如下图所示为BONNs第1个二值化卷积层的kernel权重分布 。 在训练之前 , 将kernel初始化为单模高斯分布 。 从第2个到第200个epoch , 两种模式下的kernel权重分布在变得越来越紧凑 , 证明了贝叶斯kernel损失可以将kernel正则化为可能的二进制分布 。

如下图所示 , 为XNOR和BONN的权重分布对比 。 XNOR和BONN之间的权重分布差异表明 , 通过我们提出的贝叶斯kernel损失 , 在卷积层上对kernel实现了了正则化 。

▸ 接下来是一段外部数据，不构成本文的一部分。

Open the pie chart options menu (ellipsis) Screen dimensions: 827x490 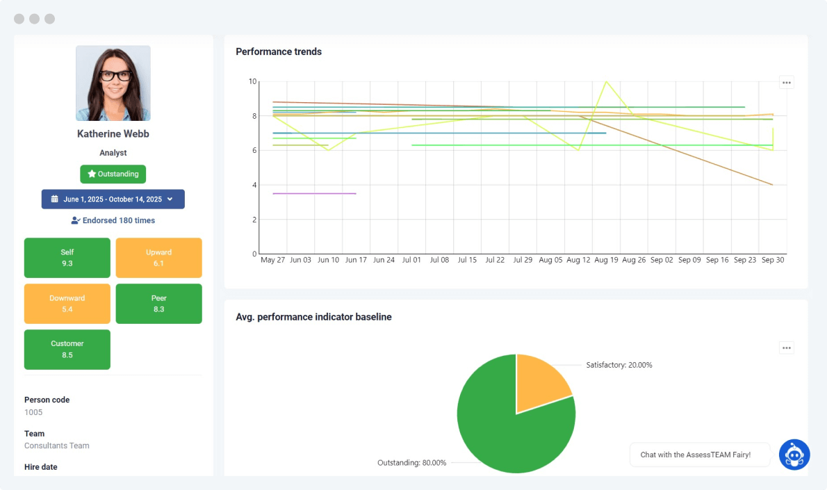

下图显示了XNOR Net和BONN训练过程中二值化值的演变 , 表明在BONN中学习到的二值化值更加多样化 。

CIFAR10/100数据集结果

作者使用Three WRN变种:22层WRN , kernel stage为16-16-32-64和64-64-128-256 。 如下表所示 , BONN在两个数据集上的性能均优于XNOR Net 。 即使与全精度WRN相比 , BONN性能也相当不错 。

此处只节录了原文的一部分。